++++ Supplied material

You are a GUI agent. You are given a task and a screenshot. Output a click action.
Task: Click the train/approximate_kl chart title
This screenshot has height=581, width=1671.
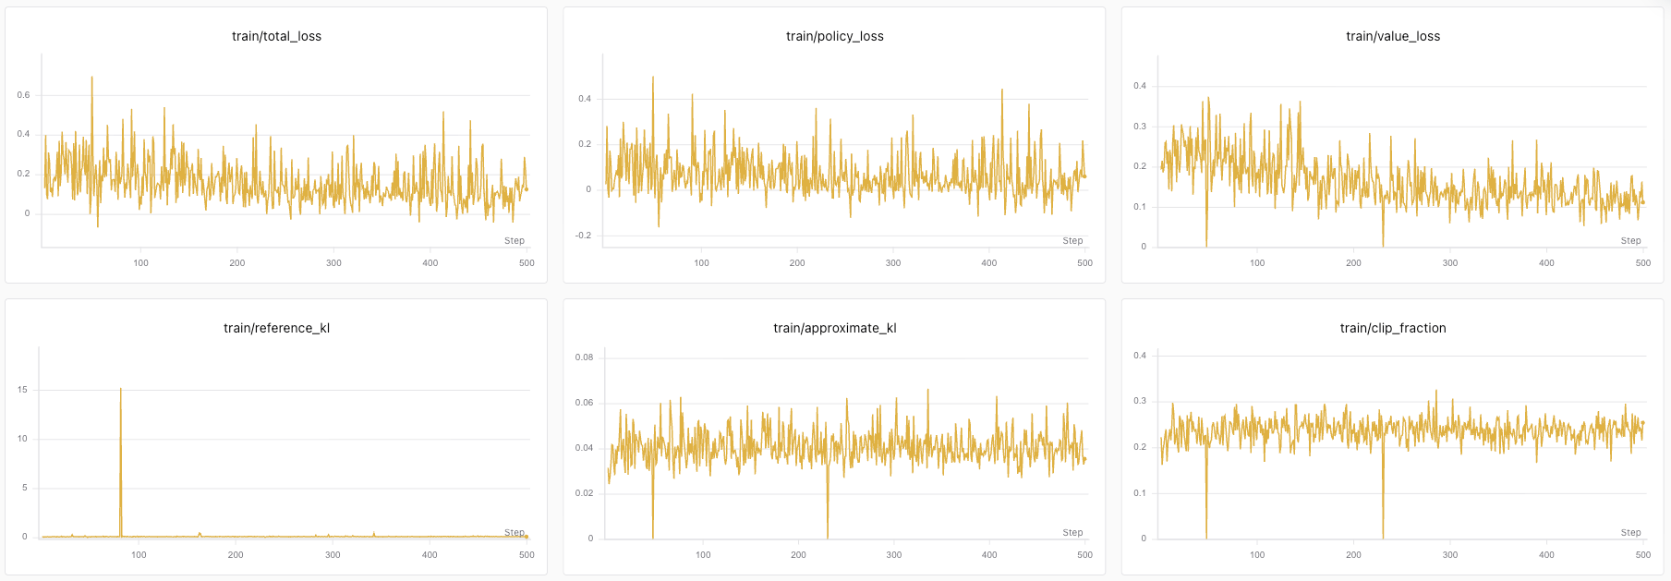(x=834, y=328)
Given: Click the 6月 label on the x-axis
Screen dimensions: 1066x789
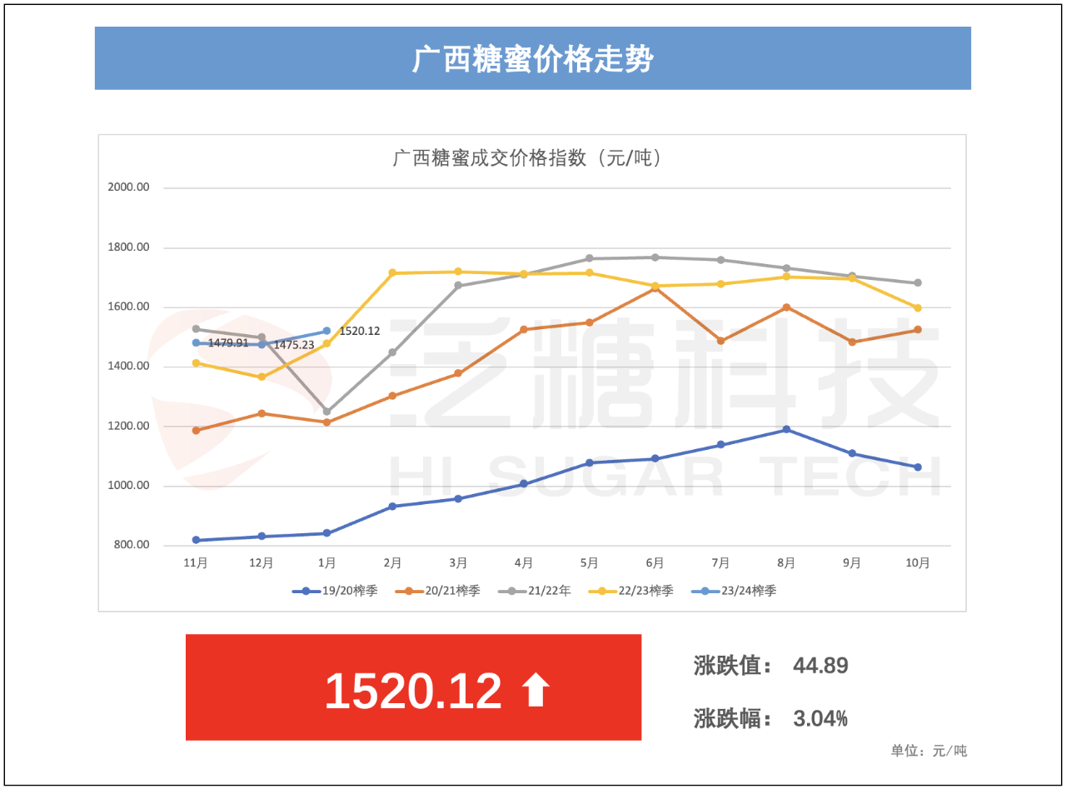Looking at the screenshot, I should point(655,563).
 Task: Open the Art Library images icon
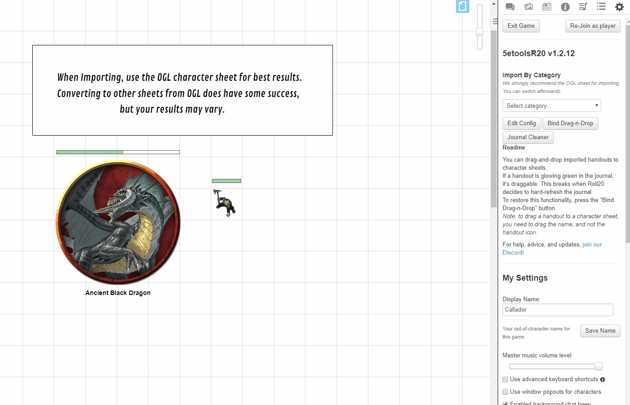[528, 7]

++++++++

Rewrite the listing above with "GUI agent" changed to "interface agent" and every other line kept the same. Omit the pictures from your copy.

You are a interface agent. You are given a task and a screenshot. Output a click action.
Task: Click the train/approximate_kl chart title
This screenshot has height=581, width=1671.
(x=834, y=328)
Given: Click the 6月 label on the x-axis
Screen dimensions: 1066x789
Looking at the screenshot, I should point(655,563).
 Task: Open the Art Library images icon
[528, 7]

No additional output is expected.